WHAT TO WORK ON: For the records below, the count of lines that hold "Vehicles" is required; give only that number.

EXTRACTED MATERIAL:
++++++
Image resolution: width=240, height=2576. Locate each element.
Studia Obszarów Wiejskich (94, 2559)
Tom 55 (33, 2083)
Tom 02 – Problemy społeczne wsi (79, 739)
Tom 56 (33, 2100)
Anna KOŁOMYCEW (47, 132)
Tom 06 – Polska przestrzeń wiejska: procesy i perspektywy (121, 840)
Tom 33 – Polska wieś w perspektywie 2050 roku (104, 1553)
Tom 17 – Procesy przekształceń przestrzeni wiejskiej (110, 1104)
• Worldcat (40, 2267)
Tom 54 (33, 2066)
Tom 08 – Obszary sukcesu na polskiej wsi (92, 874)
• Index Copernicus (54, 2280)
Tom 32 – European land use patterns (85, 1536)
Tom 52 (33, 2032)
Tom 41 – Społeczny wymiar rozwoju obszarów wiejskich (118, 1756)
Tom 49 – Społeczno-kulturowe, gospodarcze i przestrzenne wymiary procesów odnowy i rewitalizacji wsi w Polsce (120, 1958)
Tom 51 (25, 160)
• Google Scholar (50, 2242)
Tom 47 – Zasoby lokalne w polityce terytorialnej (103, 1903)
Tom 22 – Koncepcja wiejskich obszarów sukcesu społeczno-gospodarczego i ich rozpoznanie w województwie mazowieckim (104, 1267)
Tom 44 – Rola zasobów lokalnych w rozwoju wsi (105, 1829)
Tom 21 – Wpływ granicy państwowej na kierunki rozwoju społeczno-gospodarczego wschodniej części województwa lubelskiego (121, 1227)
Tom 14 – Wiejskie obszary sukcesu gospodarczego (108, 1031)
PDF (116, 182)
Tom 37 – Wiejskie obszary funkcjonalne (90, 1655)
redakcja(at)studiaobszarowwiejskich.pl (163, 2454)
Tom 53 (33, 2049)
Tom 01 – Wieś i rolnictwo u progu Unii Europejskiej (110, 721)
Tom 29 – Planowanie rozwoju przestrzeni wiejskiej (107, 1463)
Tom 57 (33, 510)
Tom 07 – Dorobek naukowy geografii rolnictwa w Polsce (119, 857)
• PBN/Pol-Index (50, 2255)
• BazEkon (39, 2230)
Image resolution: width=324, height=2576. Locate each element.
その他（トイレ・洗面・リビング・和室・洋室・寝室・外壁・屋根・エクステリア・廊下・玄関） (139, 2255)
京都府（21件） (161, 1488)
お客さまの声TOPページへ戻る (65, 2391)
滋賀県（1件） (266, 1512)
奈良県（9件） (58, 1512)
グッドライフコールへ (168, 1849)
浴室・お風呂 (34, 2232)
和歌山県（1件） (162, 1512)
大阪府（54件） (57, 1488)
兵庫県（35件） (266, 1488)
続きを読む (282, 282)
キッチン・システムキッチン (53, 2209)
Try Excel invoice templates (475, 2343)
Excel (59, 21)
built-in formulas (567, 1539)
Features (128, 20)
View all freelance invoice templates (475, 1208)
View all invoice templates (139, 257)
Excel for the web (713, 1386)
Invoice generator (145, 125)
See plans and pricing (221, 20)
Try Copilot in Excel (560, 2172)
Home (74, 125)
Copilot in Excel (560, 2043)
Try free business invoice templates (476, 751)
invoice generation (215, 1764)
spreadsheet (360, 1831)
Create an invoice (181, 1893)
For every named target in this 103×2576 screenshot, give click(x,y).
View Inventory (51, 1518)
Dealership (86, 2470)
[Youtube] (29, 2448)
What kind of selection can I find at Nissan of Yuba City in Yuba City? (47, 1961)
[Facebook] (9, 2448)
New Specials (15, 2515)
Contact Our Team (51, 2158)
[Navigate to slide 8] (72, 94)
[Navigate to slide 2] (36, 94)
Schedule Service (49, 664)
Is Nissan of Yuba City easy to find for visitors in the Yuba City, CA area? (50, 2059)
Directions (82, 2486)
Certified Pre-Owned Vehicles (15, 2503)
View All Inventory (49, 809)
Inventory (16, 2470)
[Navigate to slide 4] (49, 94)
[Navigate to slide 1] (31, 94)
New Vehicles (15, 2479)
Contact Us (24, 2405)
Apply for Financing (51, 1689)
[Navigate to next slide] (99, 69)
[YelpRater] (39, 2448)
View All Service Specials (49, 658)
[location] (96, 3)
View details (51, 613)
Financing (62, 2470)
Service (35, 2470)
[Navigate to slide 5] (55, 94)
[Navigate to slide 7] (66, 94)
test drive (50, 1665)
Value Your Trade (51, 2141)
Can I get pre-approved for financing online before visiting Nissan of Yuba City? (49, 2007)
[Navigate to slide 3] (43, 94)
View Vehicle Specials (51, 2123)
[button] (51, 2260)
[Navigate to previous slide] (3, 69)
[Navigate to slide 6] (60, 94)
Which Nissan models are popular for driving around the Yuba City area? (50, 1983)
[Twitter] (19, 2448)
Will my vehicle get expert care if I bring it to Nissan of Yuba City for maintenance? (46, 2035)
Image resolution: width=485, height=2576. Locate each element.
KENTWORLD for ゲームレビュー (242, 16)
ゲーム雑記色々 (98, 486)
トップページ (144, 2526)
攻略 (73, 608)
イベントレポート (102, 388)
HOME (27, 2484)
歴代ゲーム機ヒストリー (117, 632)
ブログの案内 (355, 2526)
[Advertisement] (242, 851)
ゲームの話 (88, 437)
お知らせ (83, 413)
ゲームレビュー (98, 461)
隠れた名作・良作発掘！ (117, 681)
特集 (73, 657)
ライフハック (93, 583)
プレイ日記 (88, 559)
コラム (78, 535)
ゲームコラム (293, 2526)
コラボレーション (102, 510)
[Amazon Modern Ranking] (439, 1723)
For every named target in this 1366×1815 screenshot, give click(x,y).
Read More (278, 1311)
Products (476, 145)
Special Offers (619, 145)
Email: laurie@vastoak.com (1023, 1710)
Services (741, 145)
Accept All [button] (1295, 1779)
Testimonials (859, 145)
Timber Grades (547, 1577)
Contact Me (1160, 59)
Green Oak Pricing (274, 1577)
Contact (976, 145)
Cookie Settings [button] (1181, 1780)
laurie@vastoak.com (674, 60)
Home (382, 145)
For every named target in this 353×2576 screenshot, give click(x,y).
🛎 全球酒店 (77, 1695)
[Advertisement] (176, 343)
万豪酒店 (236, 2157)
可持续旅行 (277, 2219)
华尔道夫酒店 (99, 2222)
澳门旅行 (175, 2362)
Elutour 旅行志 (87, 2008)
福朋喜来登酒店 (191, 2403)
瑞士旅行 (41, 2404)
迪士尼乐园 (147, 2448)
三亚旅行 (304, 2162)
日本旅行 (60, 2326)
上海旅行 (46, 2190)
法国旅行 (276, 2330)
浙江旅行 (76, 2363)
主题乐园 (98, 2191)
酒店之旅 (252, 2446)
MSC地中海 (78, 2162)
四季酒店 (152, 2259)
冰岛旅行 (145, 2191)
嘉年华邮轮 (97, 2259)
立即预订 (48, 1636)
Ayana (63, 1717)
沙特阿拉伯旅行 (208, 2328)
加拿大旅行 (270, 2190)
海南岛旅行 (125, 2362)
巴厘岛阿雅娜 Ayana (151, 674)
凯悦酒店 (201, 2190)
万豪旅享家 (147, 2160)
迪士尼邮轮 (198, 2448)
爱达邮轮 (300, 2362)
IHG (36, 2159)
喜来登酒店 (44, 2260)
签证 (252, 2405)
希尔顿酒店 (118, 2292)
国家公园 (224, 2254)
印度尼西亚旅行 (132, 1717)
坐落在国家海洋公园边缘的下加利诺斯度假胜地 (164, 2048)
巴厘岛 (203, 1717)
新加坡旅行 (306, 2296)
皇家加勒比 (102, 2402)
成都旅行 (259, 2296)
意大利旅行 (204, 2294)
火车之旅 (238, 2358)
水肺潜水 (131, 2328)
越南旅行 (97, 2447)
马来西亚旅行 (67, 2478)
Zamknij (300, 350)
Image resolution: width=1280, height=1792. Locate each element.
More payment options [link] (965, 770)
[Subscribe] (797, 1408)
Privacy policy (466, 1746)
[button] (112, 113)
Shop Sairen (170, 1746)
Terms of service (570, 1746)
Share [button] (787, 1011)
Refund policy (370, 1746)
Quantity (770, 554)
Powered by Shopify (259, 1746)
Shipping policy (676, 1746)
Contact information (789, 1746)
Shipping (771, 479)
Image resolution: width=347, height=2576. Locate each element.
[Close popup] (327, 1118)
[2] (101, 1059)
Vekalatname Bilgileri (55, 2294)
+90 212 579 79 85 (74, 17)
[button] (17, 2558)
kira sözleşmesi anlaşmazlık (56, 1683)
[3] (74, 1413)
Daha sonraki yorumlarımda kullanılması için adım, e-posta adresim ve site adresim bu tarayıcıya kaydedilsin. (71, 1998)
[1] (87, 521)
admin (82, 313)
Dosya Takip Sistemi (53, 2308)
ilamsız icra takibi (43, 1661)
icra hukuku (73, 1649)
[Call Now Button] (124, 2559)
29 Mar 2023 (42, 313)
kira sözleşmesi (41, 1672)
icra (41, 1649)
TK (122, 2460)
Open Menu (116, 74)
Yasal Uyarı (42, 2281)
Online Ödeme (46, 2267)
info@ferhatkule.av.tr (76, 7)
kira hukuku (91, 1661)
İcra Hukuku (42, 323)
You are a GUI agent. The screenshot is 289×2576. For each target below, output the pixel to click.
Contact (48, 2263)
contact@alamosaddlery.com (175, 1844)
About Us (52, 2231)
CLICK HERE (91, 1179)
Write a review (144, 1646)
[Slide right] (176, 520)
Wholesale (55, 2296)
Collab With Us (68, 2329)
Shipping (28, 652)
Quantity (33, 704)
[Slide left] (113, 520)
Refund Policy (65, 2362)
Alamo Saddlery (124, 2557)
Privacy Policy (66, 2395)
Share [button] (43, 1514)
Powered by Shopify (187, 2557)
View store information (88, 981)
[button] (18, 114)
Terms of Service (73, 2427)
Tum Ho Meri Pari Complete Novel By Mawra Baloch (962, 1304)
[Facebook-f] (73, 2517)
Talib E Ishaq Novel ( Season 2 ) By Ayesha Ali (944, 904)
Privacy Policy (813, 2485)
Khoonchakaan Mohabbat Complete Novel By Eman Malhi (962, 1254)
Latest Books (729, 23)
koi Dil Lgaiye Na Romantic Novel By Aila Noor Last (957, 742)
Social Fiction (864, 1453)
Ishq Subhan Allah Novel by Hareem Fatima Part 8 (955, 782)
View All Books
++++++
RESPONSE FOR THIS EXERCISE: 2